One of the entries begins:
People in Portsmouth have a mystery among them—a baffling phenonemon that may be unique to this New England city. It seems that a light can reliably be seen in the South Street cemetery. It’s not a floating orb, a luminescent specter, or the lantern of a ghostly caretaker making his eternal rounds. It is, in fact, a glowing tombstone. Three nearly identical markers stand in a row—but only the middle one lights up. Locals have been aware of it for ten or fifteen years, many have seen it for themselves, but no one can explain it. It’s visible only at night and weather conditions seem to have little to do with it. No matter if the air is foggy or clear, it shines. Photos show it glowing amidst its darkened neighbors—a subtle luminescence, but undoubtedly there….

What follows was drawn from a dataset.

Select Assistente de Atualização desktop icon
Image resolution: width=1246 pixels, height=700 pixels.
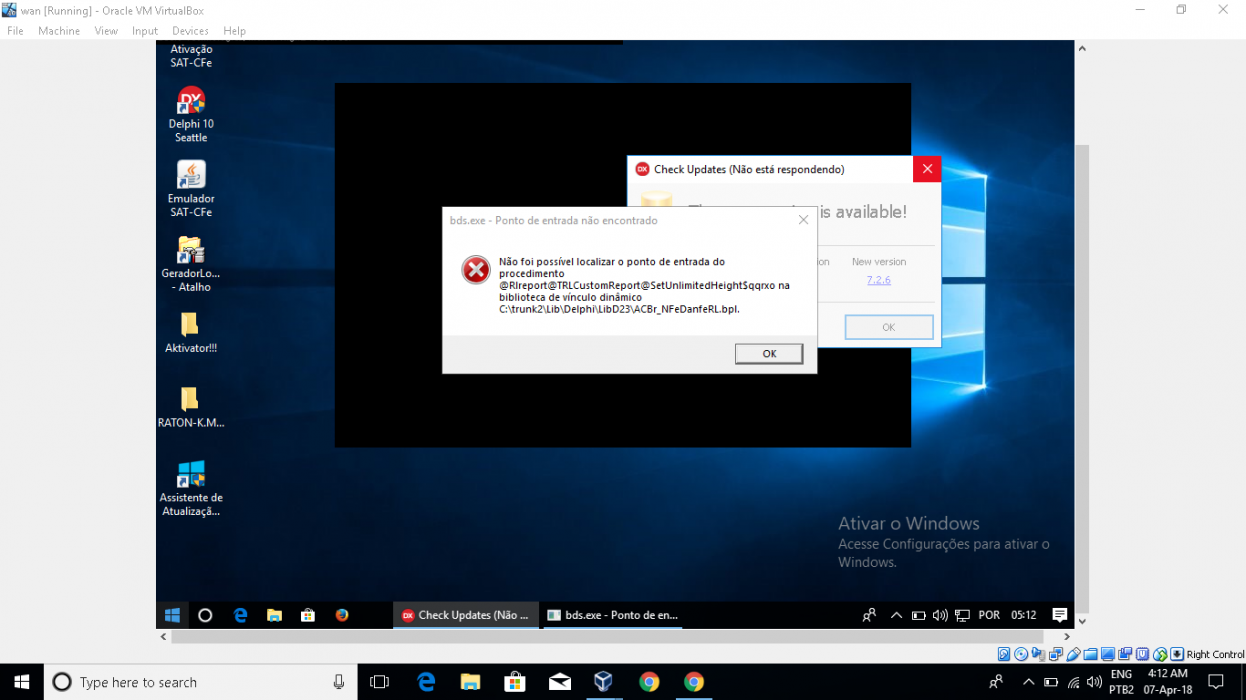(x=191, y=489)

Well. After dropping Brendan off at the airport, and going by the Cinemagic 12 in Merrimack where we played The Game (that is, seeing the very next movie showing that we hadn’t already seen), yielding a showing of The Invasion (yet another make of Jack Finney’s The Body Snatchers), checking into our favorite Manchester motel (the EconoLodge by the Queen City Bridge (exit 4 on I-293), built in a 19th c. shoe factory, and having supper at Tinker’s seafood restaurant (paper plates, styrofoam bowls, plastic knives and forks, and entirely wonderful food), on Rt. 3 north of town, left us with nothing much to do by 7:30 pm. So the thought instantly came to me, “Why not drive to Portsmouth and look for the glowing tombstone?
The guidebook says:
Location: South Street Cemetery is in downtown Portsmouth, not far from the river approximately where South Street, Sagamore Street, and Miller Avenue intersect. Take the South Street entrance to the cemetery and walk down the descending path to the pond (on your right). Look across the pond. The stone is in the middle of three old, squarish stones in a row. Its shine can be seen from at least two hundred yards away.

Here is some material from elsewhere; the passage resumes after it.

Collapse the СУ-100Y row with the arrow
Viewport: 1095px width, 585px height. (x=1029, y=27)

More practically, take your best route to I-95. New Hampshire has the shortest seacoast of any US state with a seacoast, and I-95 runs along that coast. Get off at Exit 3, and take Rt. 33 east. 33 turns into South Street. The cemetery is at the intersection of South St. and Rt. 1-A. To the north of South Street, 1-A is called Miller Street. To the south of the intersection 1-A is called Sagamore Avenue. Just past the intersection with 1-A there are a couple of good parking areas where you can pull off the road to the right. The entrance to the cemetery is a block past the intersection with 1-A, opposite Richards Avenue.
The gate was open. Doyle and I walked past the sign that said “Closed 6:30 PM” and in. The path, the descending path, runs straight ahead from the gate. Ahead and down we went. At the bottom of the slope it was pretty dark, but there was lots of sky glow from Portsmouth and from the streetlights along Miller and Sagamore. At our closest point of approach to that pond, on the right … along a line perpendicular to that path we were walking on … by golly, there it was.
Greenish white. Not changing based on passing cars or changing traffic signals. Glowing against the hillside behind it. The tombstones on either side dark. Woo. Spooky.
Doyle didn’t want to try to skirt the pond and go overland in the dark to get closer. We walked back to the car and drove back to Manchester (through Exeter, famous for its own UFO sighting in the early ‘sixties). And here we are, back in that motel. Blogging it.
Hurrah for free high-speed wireless internet in the rooms!